Tuesday, November 20, 2007

Three Announcements from last week

There were three big announcements last week: Louis Henry Gates has started AfricanDNA with Family Tree DNA; deCode Genetics announced the release of its deCODEme product; and 23andMe announced the release of its product. Only the first product, AfricanDNA has a direct genetic genealogy impact for people wanting to know their ancestry using the current generation of DNA tests developed by FTDNA and others.

The latter two are more oriented toward medical aspects of one's DNA. Each uses a vastly expanded set of SNP tests accross the whole of the human genome. Neither test tests all the SNP sites used by the tests from FTDNA and other genetic genealogy testing companies. Until we see some results from their tests, it is not possible to tell how useful they will be for genetic genealogy.

The medical orientation of the tests is emphasized by the fact that deCODE had to enter into a consent decree in order to be able to off the test in all American states.
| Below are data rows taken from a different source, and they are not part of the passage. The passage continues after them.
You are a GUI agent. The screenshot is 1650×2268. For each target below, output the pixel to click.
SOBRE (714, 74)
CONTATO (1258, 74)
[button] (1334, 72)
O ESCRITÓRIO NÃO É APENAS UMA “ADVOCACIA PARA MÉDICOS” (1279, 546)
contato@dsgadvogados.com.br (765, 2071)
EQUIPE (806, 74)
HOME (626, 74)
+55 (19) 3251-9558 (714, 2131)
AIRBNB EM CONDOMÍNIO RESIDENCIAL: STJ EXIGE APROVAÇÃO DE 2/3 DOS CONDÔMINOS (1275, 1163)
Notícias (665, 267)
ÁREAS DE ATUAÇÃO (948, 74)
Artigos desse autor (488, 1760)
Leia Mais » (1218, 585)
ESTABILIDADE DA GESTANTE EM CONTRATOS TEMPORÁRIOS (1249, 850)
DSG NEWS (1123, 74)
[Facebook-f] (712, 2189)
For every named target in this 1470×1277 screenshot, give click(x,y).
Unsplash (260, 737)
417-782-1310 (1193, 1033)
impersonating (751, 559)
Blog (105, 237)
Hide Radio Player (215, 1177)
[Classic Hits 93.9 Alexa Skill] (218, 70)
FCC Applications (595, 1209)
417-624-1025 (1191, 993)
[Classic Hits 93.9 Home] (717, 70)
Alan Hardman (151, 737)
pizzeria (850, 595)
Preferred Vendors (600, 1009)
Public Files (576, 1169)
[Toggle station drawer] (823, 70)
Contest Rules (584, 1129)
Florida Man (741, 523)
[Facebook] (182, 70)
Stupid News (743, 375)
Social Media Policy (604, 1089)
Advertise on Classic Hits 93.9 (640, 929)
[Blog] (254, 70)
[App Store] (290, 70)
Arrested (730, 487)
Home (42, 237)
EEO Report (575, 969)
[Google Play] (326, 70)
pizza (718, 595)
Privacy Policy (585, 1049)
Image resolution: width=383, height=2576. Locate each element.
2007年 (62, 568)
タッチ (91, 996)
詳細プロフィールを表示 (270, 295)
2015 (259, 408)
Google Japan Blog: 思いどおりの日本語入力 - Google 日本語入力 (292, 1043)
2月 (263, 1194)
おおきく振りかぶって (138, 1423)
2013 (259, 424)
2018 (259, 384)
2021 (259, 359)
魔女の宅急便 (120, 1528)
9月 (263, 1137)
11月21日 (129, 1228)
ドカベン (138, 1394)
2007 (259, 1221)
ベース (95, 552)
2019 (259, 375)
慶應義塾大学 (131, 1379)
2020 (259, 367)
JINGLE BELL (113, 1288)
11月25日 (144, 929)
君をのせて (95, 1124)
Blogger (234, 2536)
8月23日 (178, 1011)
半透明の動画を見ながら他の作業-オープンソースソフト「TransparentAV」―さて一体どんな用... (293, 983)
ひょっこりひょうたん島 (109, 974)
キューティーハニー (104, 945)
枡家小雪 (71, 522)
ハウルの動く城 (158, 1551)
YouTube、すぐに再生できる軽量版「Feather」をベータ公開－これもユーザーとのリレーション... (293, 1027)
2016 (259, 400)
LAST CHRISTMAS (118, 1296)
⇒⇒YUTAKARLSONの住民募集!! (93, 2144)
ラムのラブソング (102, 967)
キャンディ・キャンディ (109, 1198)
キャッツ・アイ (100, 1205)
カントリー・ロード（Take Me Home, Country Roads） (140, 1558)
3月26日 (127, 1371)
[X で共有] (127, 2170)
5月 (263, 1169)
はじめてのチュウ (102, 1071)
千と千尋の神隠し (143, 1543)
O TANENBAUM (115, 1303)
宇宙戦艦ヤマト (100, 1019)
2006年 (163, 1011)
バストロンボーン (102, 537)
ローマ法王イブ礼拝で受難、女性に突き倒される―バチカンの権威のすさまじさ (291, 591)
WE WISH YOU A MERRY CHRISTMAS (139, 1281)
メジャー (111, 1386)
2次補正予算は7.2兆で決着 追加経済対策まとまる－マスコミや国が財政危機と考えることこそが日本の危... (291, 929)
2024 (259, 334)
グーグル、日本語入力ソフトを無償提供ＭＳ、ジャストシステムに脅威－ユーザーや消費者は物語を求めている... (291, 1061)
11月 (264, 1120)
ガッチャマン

As it is, eleven states will not allow their citizens access to the medical analysis portion of the results: Arizona, California, Connecticut, Georgia, Maryland, Michigan, New Jersey, New York, Rhode Island, and Wyoming.

Two questions arise in my mind: Will the deCODEme test be covered by medical insurance; does this mean we can expect to see prices fall for traditional genetic genealogy tests as the labs adopt the large test chips developed by Illumina and other companies?

More news later.

Thursday, November 15, 2007

More on Descendants of Joseph Smith

DNA tests rule out 2 as Smith descendants

Scientific advances prove no genetic link
By Carrie A. Moore
Deseret Morning News
Published: Saturday, Nov. 10, 2007 12:13 a.m. MST

After more than a century of speculation about whether LDS Church founder Joseph Smith had children with any of his plural wives, a local geneticist said he recently has crossed two such purported descendants off the list of potential candidates.

Ugo Perego, director of operations at the Sorenson Molecular Genealogy Foundation, told the Deseret Morning News that technological advances in DNA testing during the past couple of years have helped prove with "99.9 percent certainty" that two early Latter-day Saints thought by some to be Smith's children are not his descendants. They are:
• Mosiah Hancock, son of Clarissa Reed Hancock, who was married to Levi Hancock.
• Oliver Buell, son of Prescindia Huntington Buell, who was married to Norman Buell.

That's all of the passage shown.